Fault-Aware Adversary Attack Analyses and Enhancement for RRAM-Based Neuromorphic Accelerator

Abstract

Neural networks have been widely deployed in sensor networks and IoT systems due to the advance in lightweight design and edge computing as well as emerging energy-efficient neuromorphic accelerators. However, adversary attack has raised a major threat against neural networks, which can be further enhanced by leveraging the natural hard faults in the neuromorphic accelerator that is based on resistive random access memory (RRAM). In this paper, we perform a comprehensive fault-aware attack analysis method for RRAM-based accelerators by considering five attack models based on a wide range of device- and circuit-level nonideal properties. The research on nonideal properties takes into account detailed hardware situations and provides a more accurate perspective on security.

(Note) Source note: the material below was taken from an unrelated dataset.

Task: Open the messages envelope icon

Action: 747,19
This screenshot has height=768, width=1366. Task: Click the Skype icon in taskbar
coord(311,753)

Compared to the existing adversary attack strategy that only leverages the natural fault, we propose an initiative attack based on two soft fault injection methods, which do not require a high-precision laboratory environment. In addition, an optimized fault-aware adversary algorithm is also proposed to enhance the attack effectiveness. The simulation results of an MNIST dataset on a classic convolutional neural network have shown that the proposed fault-aware adversary attack models and algorithms achieve a significant improvement in the attacking image classification.